[WHAT THE EXERCISE ASKS] The response should contain only the line with "Task: Open the Name Box dropdown arrow" and every line after it to the end of the listing below, duplicated exactly; no picture belongs in it.

[DATA]
⟨

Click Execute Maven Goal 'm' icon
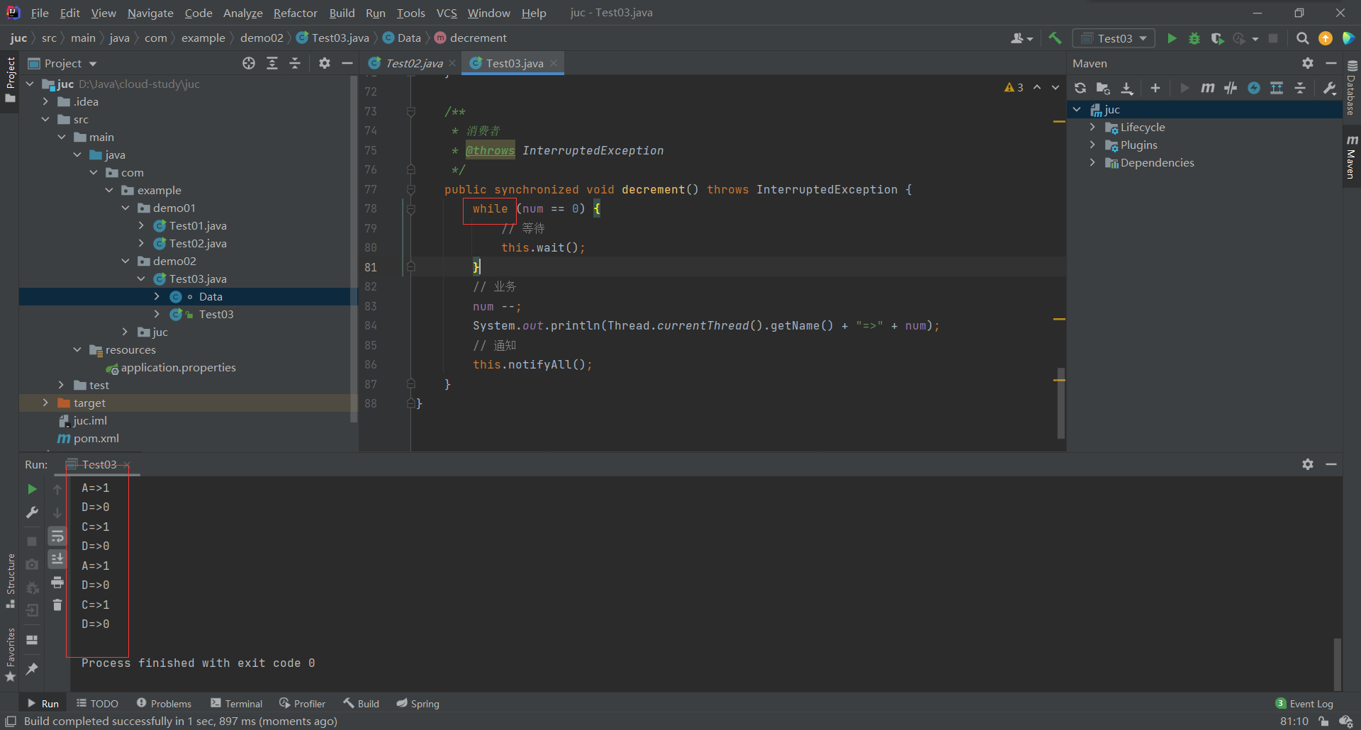pyautogui.click(x=1207, y=88)
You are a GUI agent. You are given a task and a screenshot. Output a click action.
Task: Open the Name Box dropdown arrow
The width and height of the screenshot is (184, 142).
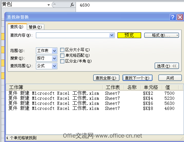pos(49,5)
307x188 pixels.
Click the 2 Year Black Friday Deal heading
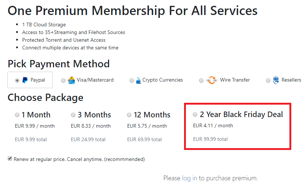tap(242, 114)
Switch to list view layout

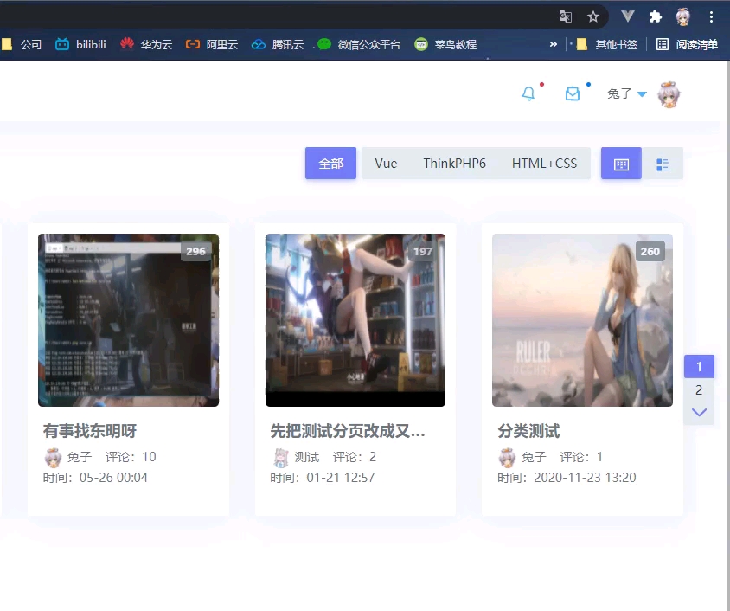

⟩

[THE ANSWER]
Task: Open the Name Box dropdown arrow
The width and height of the screenshot is (184, 142).
pos(49,5)
307x188 pixels.
Click the 2 Year Black Friday Deal heading
tap(242, 114)
Switch to list view layout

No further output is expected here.